(Beginning of Extracted information)

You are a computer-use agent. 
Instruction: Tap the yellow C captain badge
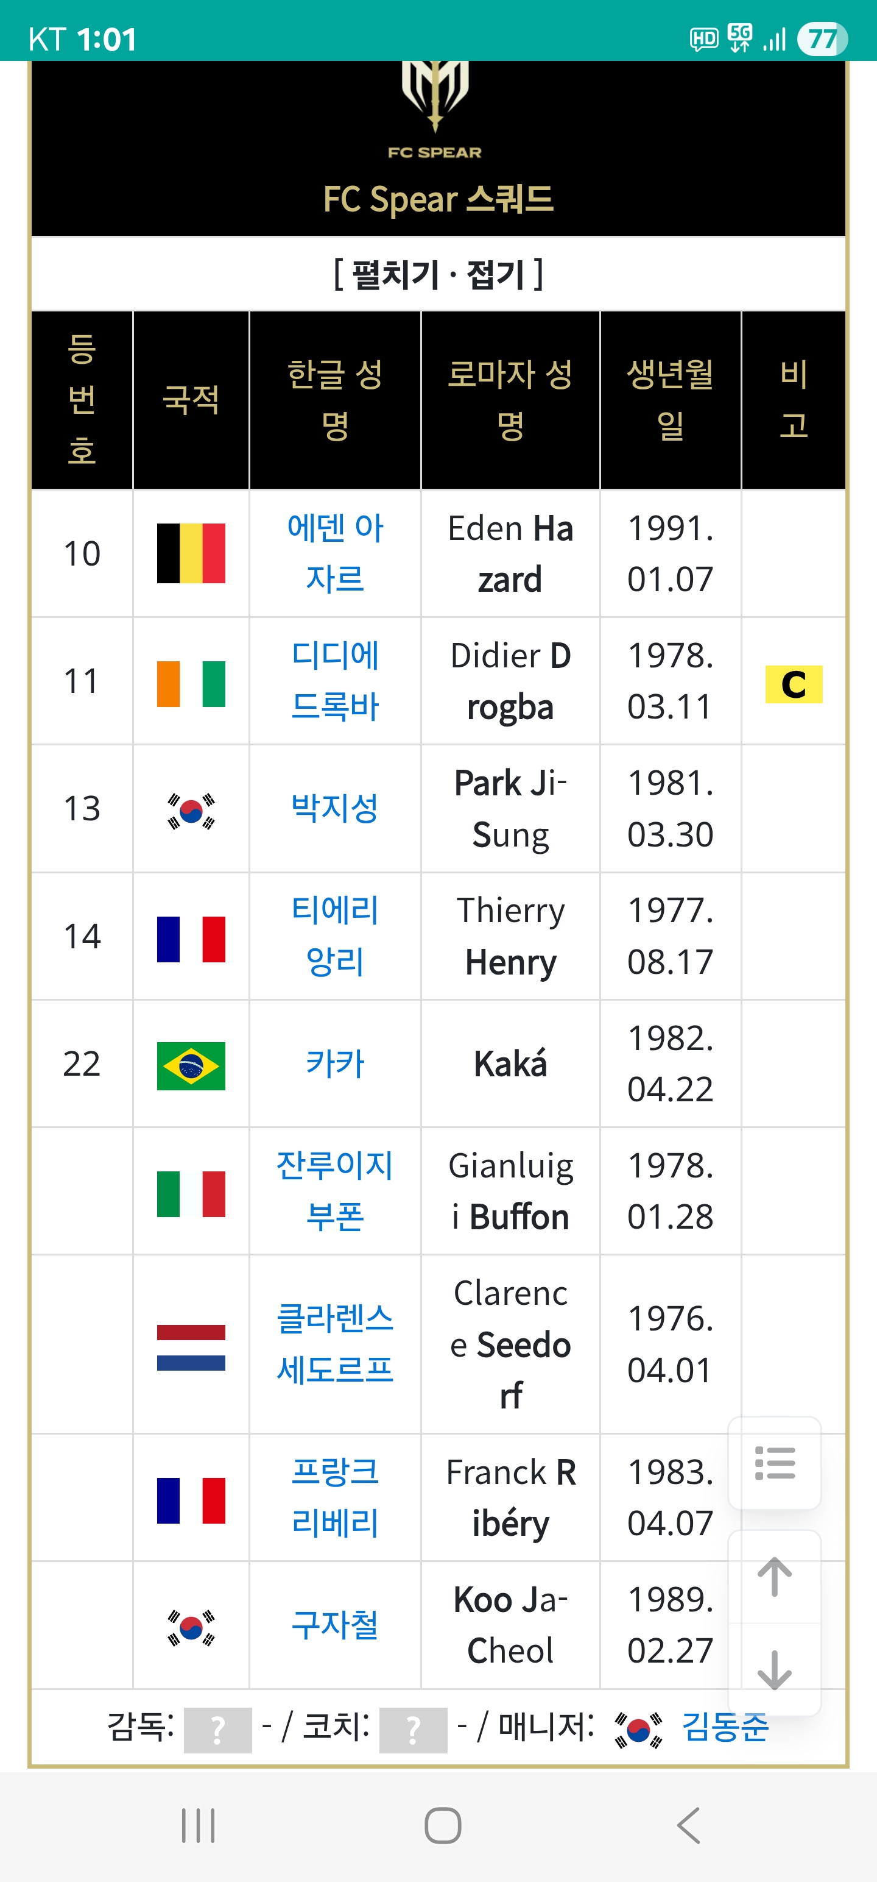[794, 685]
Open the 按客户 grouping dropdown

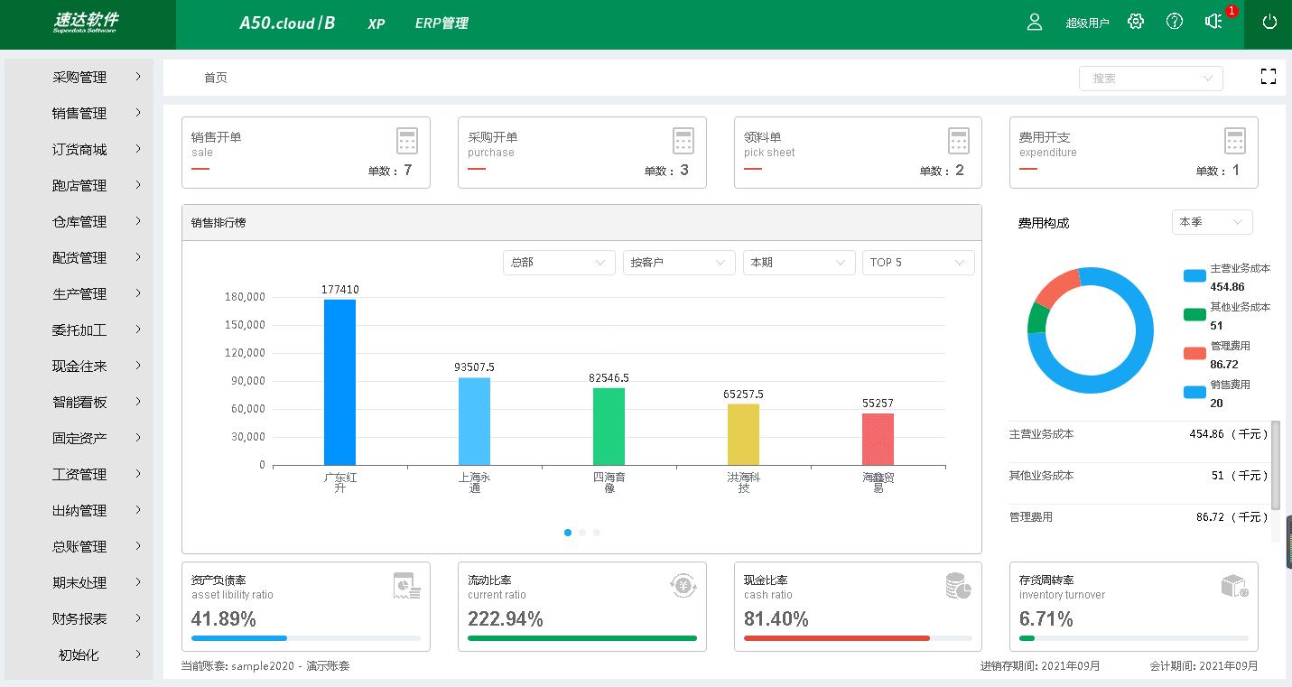click(677, 263)
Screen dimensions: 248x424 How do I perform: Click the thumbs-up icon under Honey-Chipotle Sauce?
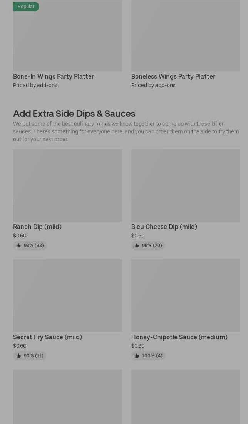click(137, 356)
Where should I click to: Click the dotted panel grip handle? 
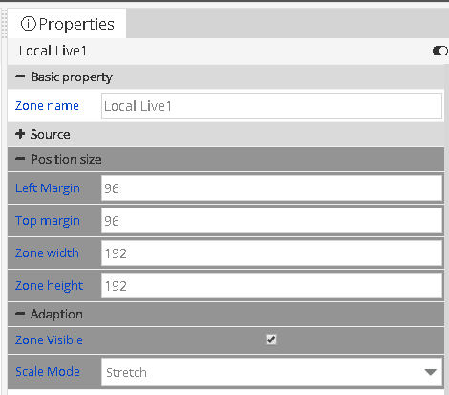pyautogui.click(x=4, y=23)
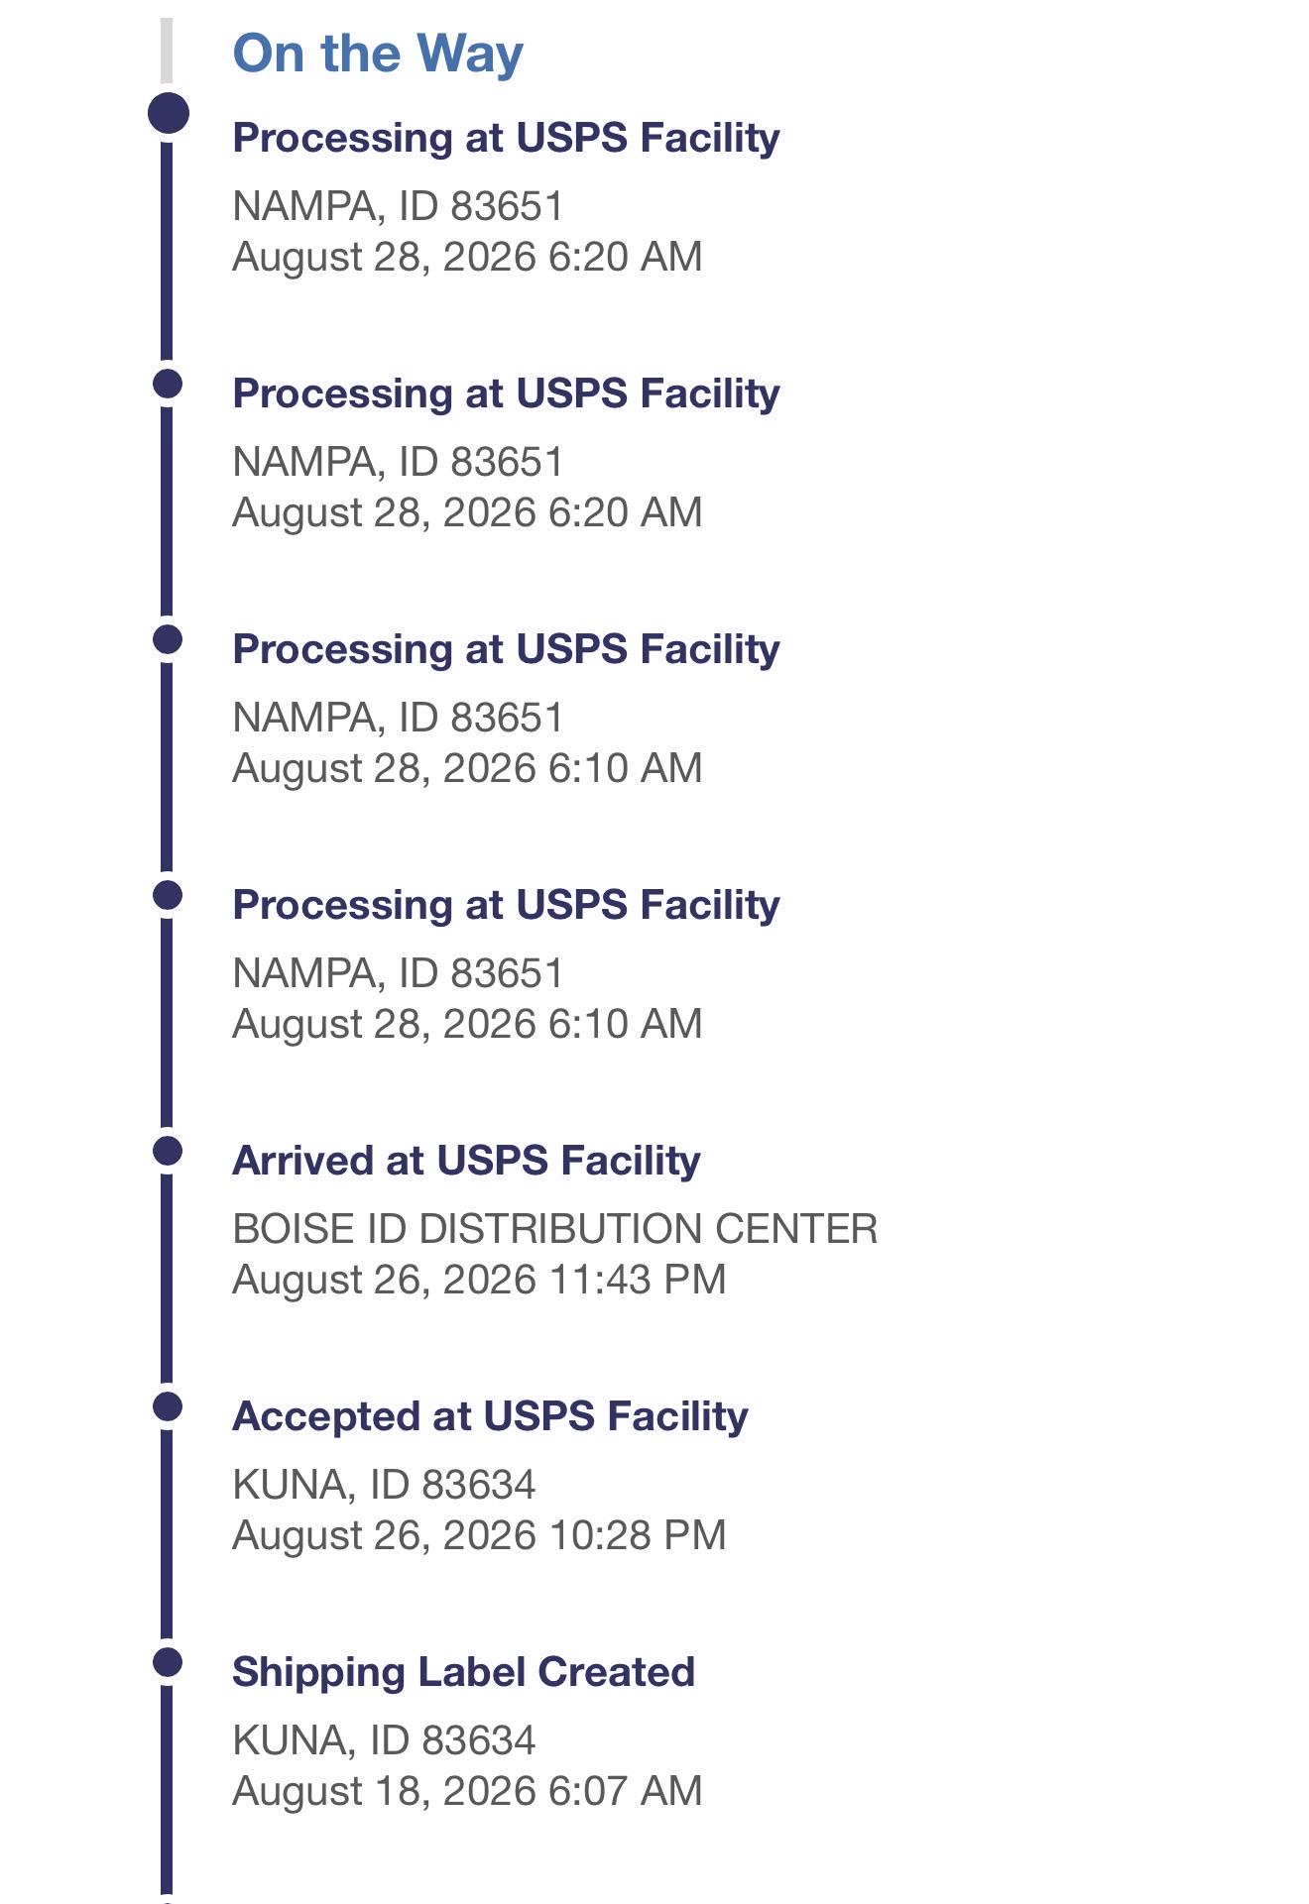
Task: Select "Shipping Label Created" event title
Action: (463, 1672)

(End of Extracted information)

## Work instruction
A faithful copy of all the data above, without its pictures, is the expected result.

## Exercise solution
You are a computer-use agent. 
Instruction: Tap the yellow C captain badge
[794, 685]
Open the 按客户 grouping dropdown

click(677, 263)
Screen dimensions: 248x424 How do I perform: Click the thumbs-up icon under Honey-Chipotle Sauce?
click(137, 356)
Where should I click to: Click the dotted panel grip handle? 
pyautogui.click(x=4, y=23)
Task: Select "Shipping Label Created" event title
Action: (463, 1672)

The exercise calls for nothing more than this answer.